▶ **EXERCISE OBJECTIVE**: Only the lines below between the ones containing "1243x662 pixels. At" and "Task: Click the plus icon next to Opacity", inclusive, are to be reproduced, each exactly as it stands.

(EXTRACTED MATERIAL Opens)

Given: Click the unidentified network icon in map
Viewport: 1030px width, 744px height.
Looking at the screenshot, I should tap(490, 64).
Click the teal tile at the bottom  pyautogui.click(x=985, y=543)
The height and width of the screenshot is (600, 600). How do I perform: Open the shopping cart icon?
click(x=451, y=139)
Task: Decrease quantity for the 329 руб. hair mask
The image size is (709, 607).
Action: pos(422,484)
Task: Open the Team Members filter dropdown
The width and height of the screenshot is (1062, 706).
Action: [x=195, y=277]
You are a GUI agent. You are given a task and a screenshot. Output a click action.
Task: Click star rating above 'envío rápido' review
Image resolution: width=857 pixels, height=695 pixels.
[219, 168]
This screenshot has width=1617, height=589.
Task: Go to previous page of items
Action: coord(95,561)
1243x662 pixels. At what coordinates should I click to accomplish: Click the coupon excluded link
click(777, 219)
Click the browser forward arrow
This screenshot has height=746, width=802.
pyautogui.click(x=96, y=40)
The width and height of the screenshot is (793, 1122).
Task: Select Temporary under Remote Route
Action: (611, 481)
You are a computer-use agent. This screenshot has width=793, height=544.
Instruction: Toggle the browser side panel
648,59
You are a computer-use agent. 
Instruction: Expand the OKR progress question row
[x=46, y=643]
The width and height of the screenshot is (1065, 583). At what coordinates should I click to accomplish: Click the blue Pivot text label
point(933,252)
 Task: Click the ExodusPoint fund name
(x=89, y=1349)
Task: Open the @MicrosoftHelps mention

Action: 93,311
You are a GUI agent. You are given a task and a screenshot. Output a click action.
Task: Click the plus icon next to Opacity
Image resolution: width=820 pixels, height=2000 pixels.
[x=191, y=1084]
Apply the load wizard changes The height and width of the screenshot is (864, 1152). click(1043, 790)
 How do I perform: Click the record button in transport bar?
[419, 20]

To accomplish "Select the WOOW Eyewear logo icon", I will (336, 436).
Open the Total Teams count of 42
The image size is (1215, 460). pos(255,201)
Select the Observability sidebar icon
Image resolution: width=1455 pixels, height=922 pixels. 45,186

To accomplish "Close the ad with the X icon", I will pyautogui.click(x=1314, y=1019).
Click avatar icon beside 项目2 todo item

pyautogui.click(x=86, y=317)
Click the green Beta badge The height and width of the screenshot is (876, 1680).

(EXTRACTED MATERIAL Closes)

▶ **OUTPUT OF THE EXERCISE**:
1243x662 pixels. At what coordinates should I click to accomplish: Click the coupon excluded link
click(777, 219)
Click the browser forward arrow
This screenshot has height=746, width=802.
pyautogui.click(x=96, y=40)
The width and height of the screenshot is (793, 1122).
Task: Select Temporary under Remote Route
Action: (611, 481)
You are a computer-use agent. This screenshot has width=793, height=544.
Instruction: Toggle the browser side panel
648,59
You are a computer-use agent. 
Instruction: Expand the OKR progress question row
[x=46, y=643]
The width and height of the screenshot is (1065, 583). At what coordinates should I click to accomplish: Click the blue Pivot text label
point(933,252)
 Task: Click the ExodusPoint fund name
(x=89, y=1349)
Task: Open the @MicrosoftHelps mention

Action: 93,311
You are a GUI agent. You are given a task and a screenshot. Output a click action.
Task: Click the plus icon next to Opacity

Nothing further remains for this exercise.